[Start DOCUMENT TEXT]
It is similar to the statement of Dovid Ha'melech: "For everything is from You (Hashem) and from Your Hand we give it [back] to You" (Divrei Ha'yomim I, 29:14), from which Chazal derive the saying "Give to Him what is His, because you and yours are His" (Pirkei Ovos 3:8). The latter point corresponds to the former statement in our pasuk ("Because the land is Mine") and the former point to the latter statement ("since you are strangers...")
Perhaps it is in order to drive home the lesson that G-d is the ultimate Master - of both ourselves and our property - that the Torah issues a seemingly strange command with regard to the dinim of many of the matnos aniyim (gifts to the poor). When leaving leket, shikchoh, pei'oh (of the corn) and peret and olelos (of the grapes) we are not permitted to assist the poor man to gather his due, but must allow him to collect it at his own discretion. It might seem at first a little difficult to understand why the owner should not be permitted to help the poor man, or at least to encourage him, to collect what is anyway his (as indeed is the din regarding the giving of charity, terumos and ma'asros, etc.), thereby allowing the owner, to participate in the mitzvah.
It appears however, that the Torah on the one hand, has afforded the land-owner the opportunity to amass huge merits by performing a variety of acts of tzedokoh. On the other hand, the Torah has issued us with a branch of tzedokoh which denies us any positive participation. Hashem is looking after the poor and the needy, allowing him to take his dues whilst the owner has nothing more to do than to leave the commodity in question in the field.
[End DOCUMENT TEXT]
[Start DATA]
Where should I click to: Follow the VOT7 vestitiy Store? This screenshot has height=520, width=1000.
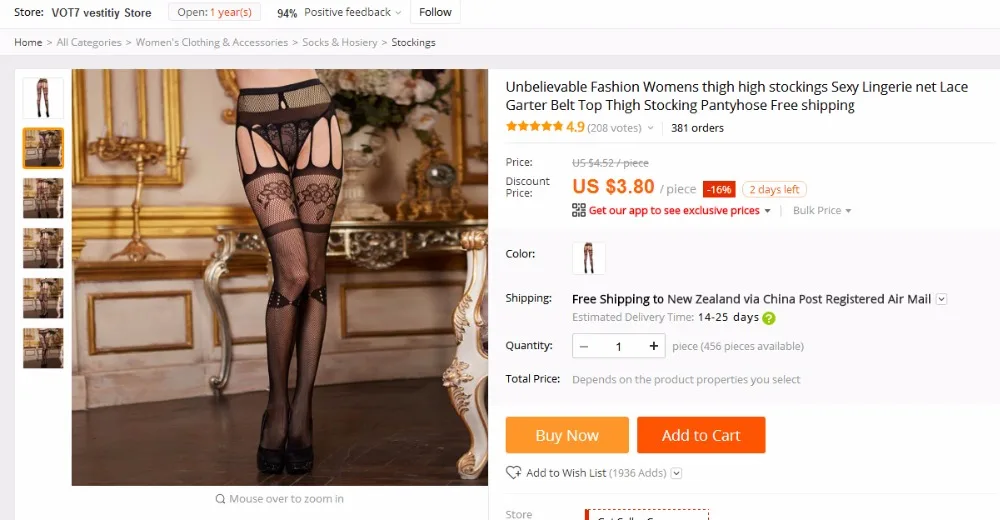click(435, 12)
[End DATA]
*LIST OF TASKS*:
1: Reproduce the passage of the commentary starting with "It appears however, that" and going on through "in the field.".
2: Name every gift left in the field for the poor that the commentary lists, including the crop each belongs to where it is stated.
3: Answer these questions from the commentary:
(a) Which source is cited for the saying "Give to Him what is His, because you and yours are His"?
(b) Which acts of giving does the commentary say the owner may help with, in contrast to the gifts left in the field?
(c) According to the final paragraph, what is the only thing the owner has to do?

*ANSWERS BY TASK*:
1:
It appears however, that the Torah on the one hand, has afforded the land-owner the opportunity to amass huge merits by performing a variety of acts of tzedokoh. On the other hand, the Torah has issued us with a branch of tzedokoh which denies us any positive participation. Hashem is looking after the poor and the needy, allowing him to take his dues whilst the owner has nothing more to do than to leave the commodity in question in the field.

2:
- leket (of the corn)
- shikchoh (of the corn)
- pei'oh (of the corn)
- peret (of the grapes)
- olelos (of the grapes)

3:
(a) Pirkei Ovos 3:8.
(b) The giving of charity, terumos and ma'asros.
(c) Leave the commodity in question in the field.